As darkness fell, we were called outside.
The opening act--courtesy of my son-in-law--had the four kids (11,10,9 and 4) running around with tiny sparklers flaring, their whoops of excitement filling the night air. Then came the main event, with each Grand parading before us with his or her trick. They had, for props, a magic set that one Grand had gotten for her birthday. While we had been sipping our drinks, they had worked together to teach each other the tricks and practice them. They coached the four-year-old on the "disappearing ball" trick and supported each other in ways large and small for the more complicated tricks. When a trick didn't work the first time out, they re-grouped, talked it over, re-read instructions and came back for a second try.
The cool Vermont night, well-lit by a starry sky, was the perfect stage. This was our Norman Rockwell moment. I can report--and not just because I'm the grammie--that the Magic Show was brilliant and heart warming--not for the sleights of hand or "amazing" tricks, but for the way the Grands worked together and helped each other without adult interference.
And it mirrored the way this, our ninth family vacation together in Stowe, went this year. No flare ups, no mis-communications, no hard feelings, no sour moments.
It hasn't always been so. Over the years, we've tinkered with the right formula to make the vacations refreshing and full of good family will. We've made our mistakes: rented condos that were too small for three families or too far from the swimming holes, mountain brooks, bike-riding paths and wild raspberry bushes. Three years ago, we finally got the physical configuration right--two condos in a community that is walking distance to everything. But families being families, we've also had to tinker with the right combination of togetherness. Two weeks--too much. Friends who have second homes they own or rent for an extended period have long advised serial visits--one family and its grandchildren at a time, with a weekend overlap to give the inter-family Grands time to run wild together.
But even with the seemingly right combinations in place, our vacations were still marred by something or other. And then this year, it wasn't.
Did we get the formula right? The amount of time we spent with each family and they spent with us and with eachother and in the right size houses near the favorite frog ponds and walking trails? Yes, but we had those things in place last year and the year before and we still had our sour moments.
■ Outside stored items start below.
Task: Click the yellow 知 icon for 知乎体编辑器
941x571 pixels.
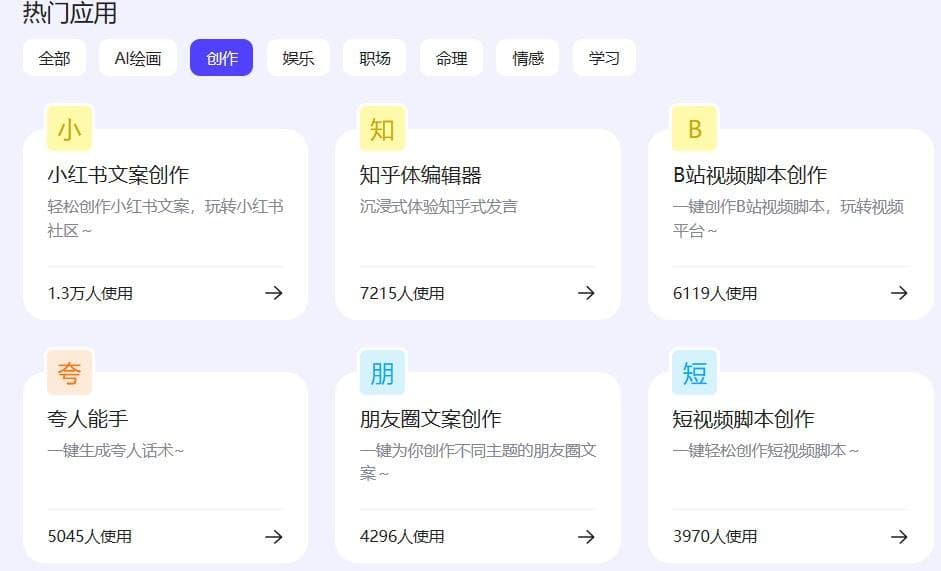Action: [x=382, y=129]
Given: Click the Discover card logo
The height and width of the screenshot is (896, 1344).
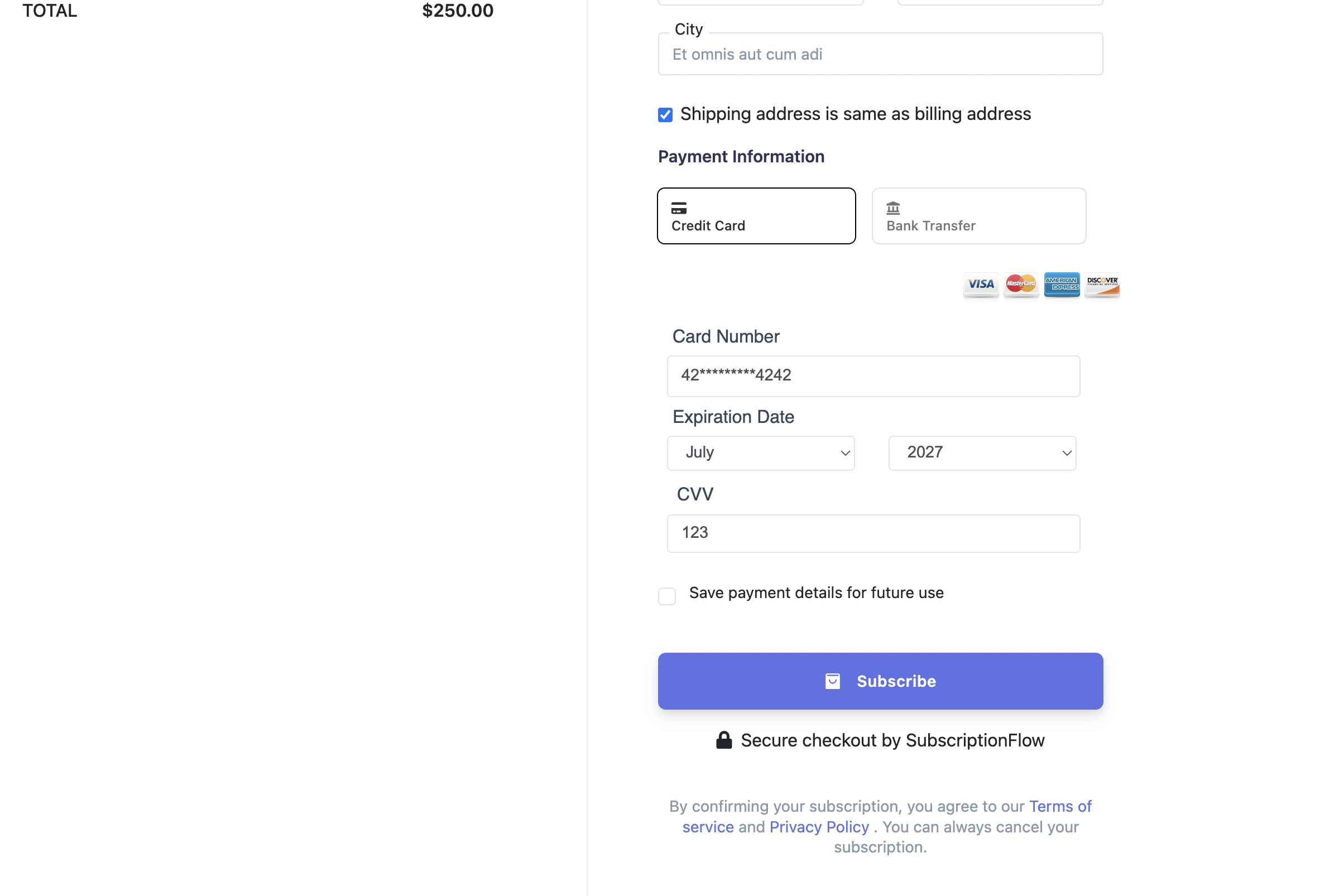Looking at the screenshot, I should tap(1102, 284).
What made the difference? Here's my theory: our grown children. This year both of them were at a good place in their careers. They were still under pressure, still had the stresses and tensions inherent in being in the prime of their work lives. But both made decisions this year about their careers that helped alleviate some of that strain. And the easing of that tension permeated up to us and down to the Grands and made eveyone happier,more adaptable and less remote.
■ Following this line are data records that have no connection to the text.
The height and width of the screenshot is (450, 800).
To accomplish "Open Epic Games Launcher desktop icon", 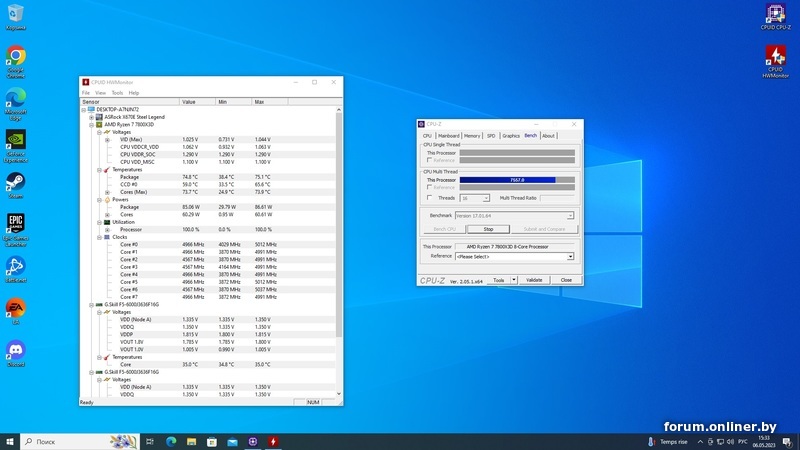I will pos(16,222).
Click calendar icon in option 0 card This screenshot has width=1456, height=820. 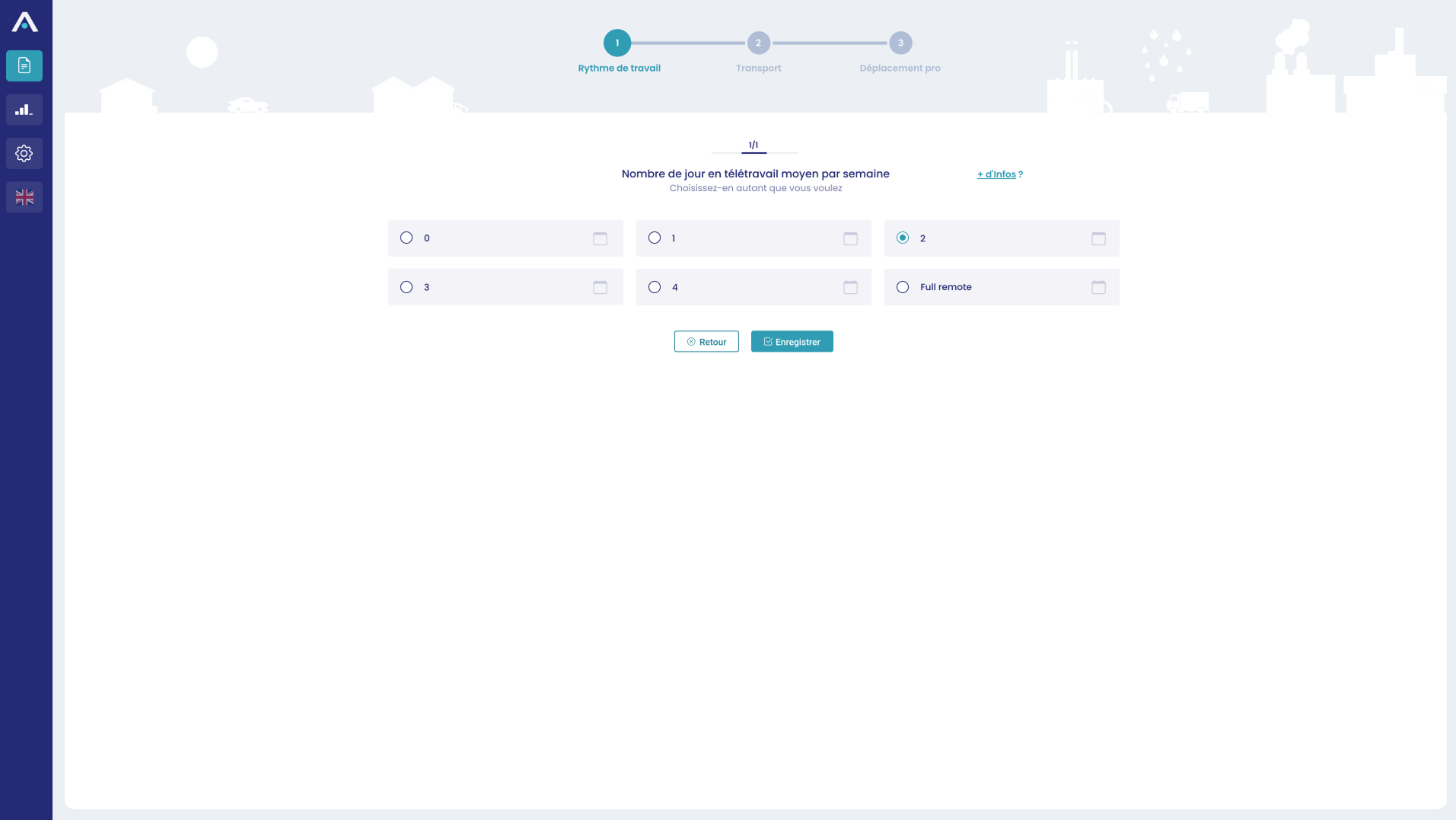pos(600,238)
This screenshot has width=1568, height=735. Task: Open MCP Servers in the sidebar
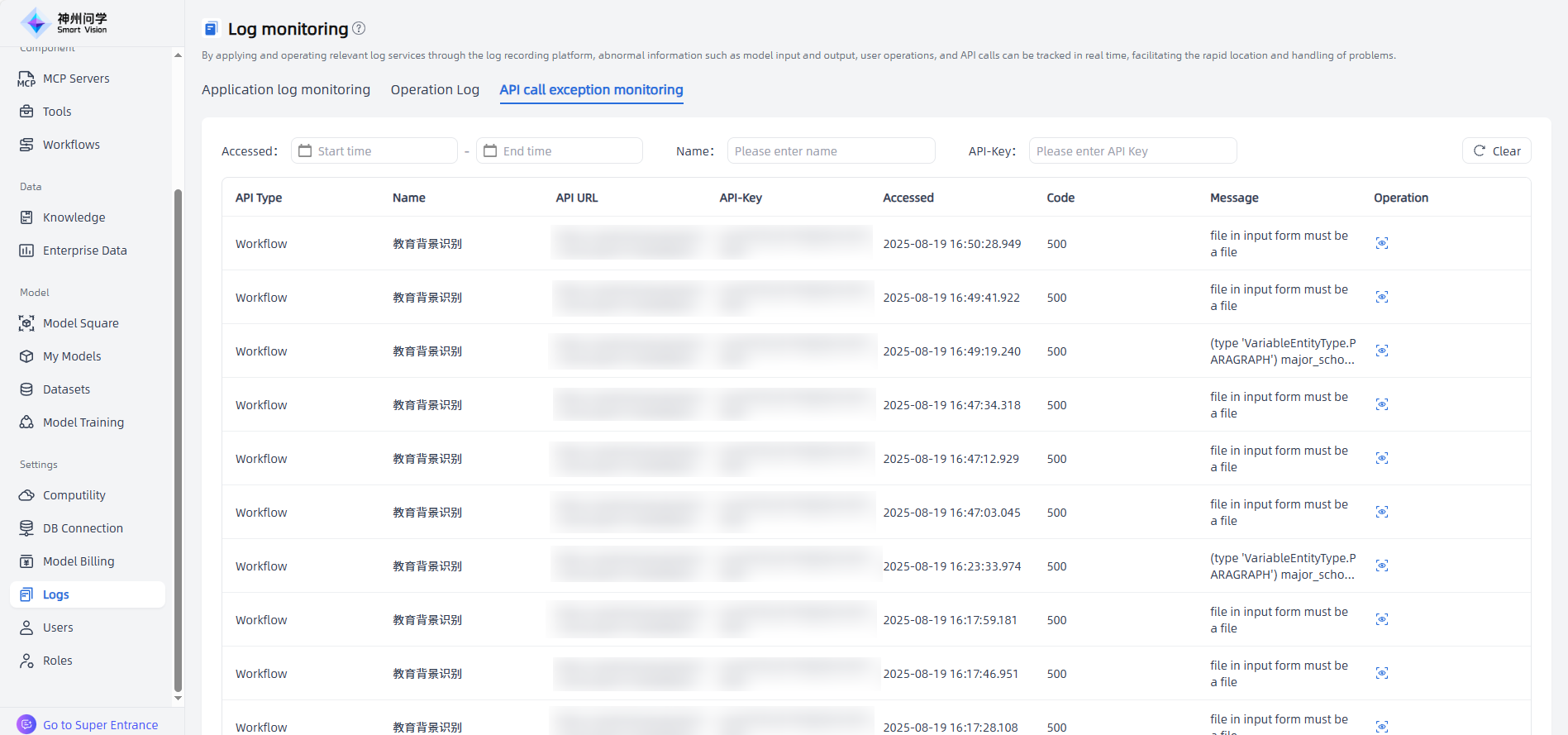(x=75, y=79)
When our grown children were growing up and we took them on vacation [in, yes, Vermont], the success of those trips depended on how well or ill we were feeling about our work lives--whether a black cloud from the office followed us up the mountain and onto the hiking trails. But the center has shifted. It's now those children, grown up with children of their own, who set the tone for the vacation. And it isn't anything we can control by how big or small, convenient or inconvenient our vacation house is. The magic of a great vacation is in their hands now.